Like many search developers, my hobby is nearest-neighbors search. Ann-benchmarks has the latest-and-greatest vector databases vying for supremacy.

But… SCIENCE🔬!

I like to learn about the classic, boring old algorithms. Those missing from the leaderboard. The stuff nobody uses anymore but we could still learn from. Not because they’re “good” – though maybe they’re appropriate for some use cases – but rather for baselines and to deepen our understanding of this space.

So this post I want to walk through a very naive and slow pure-python locality-sensitive hashing (LSH) implementation for nearest-neighbors. Which is itself a very naive nearest-neighbors algorithim. Prepare for slow code, pain😩, and maybe some education 👩‍🎓?

Locality sensitive hashing (LSH) w/ random projections

Let’s introduce the basic idea of LSH with random projections. It’s really simple and easy… and fun(?) ;)

Dot product - a dot product of two vectors, v0 and v1, multplies the vectors element wise, and sums them. We use v1.v0 to denote dot product, which is just shorthand for v0[0] * v1[0] + v0[1] * v1[1] + .... If the vectors are normalized (they have magnitude of 1). The dot product corresponds to the cosine similarity, so that as v0.v1 approaches 1 they are more similar. (angular distance is just a slight tweak on cosine similarity).

Locality Sensitive Hashing (LSH) just means a hashing function where “nearby” hashes have meaning. The “closer” the hash is, we presume its closer in some real other, much less compressed space. That might include, for example, dot products of a 768 dimensional BERT embedding. Or it could just mean a sense of lexical similarity, such as with the classic MinHash algorithm.
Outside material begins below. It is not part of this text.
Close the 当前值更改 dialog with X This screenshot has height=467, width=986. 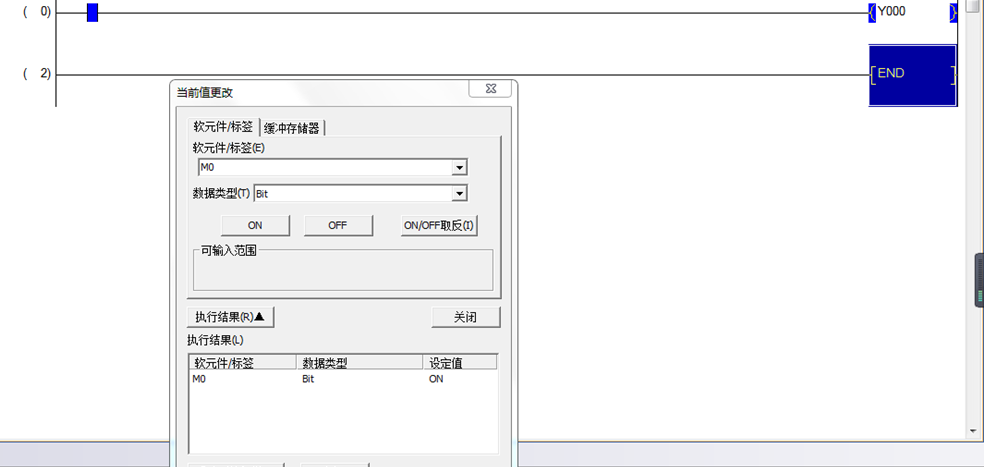click(x=491, y=89)
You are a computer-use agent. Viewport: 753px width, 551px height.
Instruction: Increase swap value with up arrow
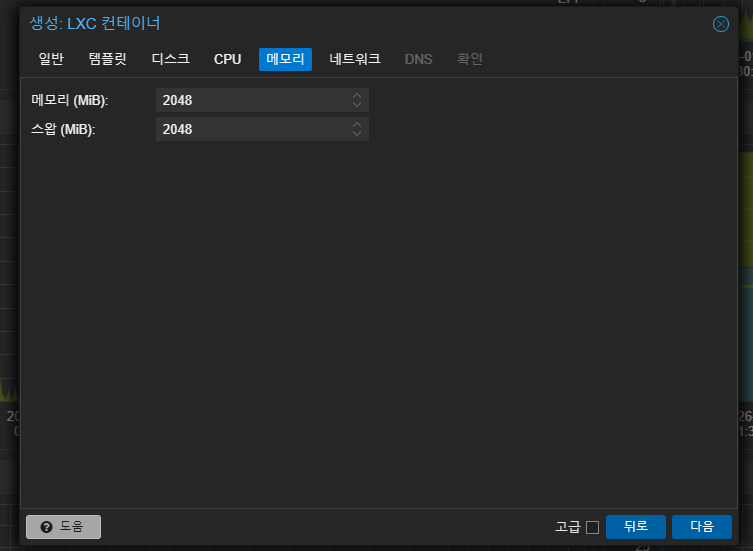(x=357, y=124)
Random projection literally just means a random vector. It defines a hyperplane (see image below). Importantly, for our purposes, some things will be ‘above’ this hyperplane – pointing same direction as the vector that defines it – while others ‘below’ it.

Hashing with random projections is a dead simple algorithm.
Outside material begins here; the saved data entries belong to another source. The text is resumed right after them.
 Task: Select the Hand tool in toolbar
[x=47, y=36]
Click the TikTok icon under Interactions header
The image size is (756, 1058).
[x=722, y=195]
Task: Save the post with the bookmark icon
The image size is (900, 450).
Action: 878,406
We generate a random projection, p0. We look at a given vector, v0, we want to hash for later lookup. It’s either ‘above’ the projection (p0.v0 is >= 0) or its ‘below’ the vector (p0.v0 < 0). So our hash is either 1 (above) or 0 (below). Let’s say it results in a 1. OK good. Now for the next vector v1: p0.v1 is also 1. Well we can say at least something about how close v0 and v1 are – they’re on the same side of this one random plane. Like knowing whether your work colleague east or west of the Mississippi in the United States before setting up a Zoom meeting😁.

image

We can repeat this for many projections p0…p63, and get a 64 bit vector that represents v0 and v1 relative to those projections:

v0: 10111...001
v1: 10101...101
v2: 01001...010
v3: 00111...001

Now we know your work colleague is not only east of mississippi, but south of the Ohio, north of the Tennessee-Kentucky border, etc etc… How many of those properties you share with your coworker may dictate whether you can grab a coffee or not at your next 1-1.

v0:        10111...001
v1:        10101...101
...
v10000:    11110...100

So now we have compressed the 10000 vectors to: 10000 64 bit integers plus 64 projections. If each vector is a float32, that’s

  • Uncompressed bits: 10000 * 32 = 320000 bits
  • Compressed bits: 64 * 32 + 10000 = 12048 bits

A pretty massive space savings. We can index far more vectors than what we have in memory.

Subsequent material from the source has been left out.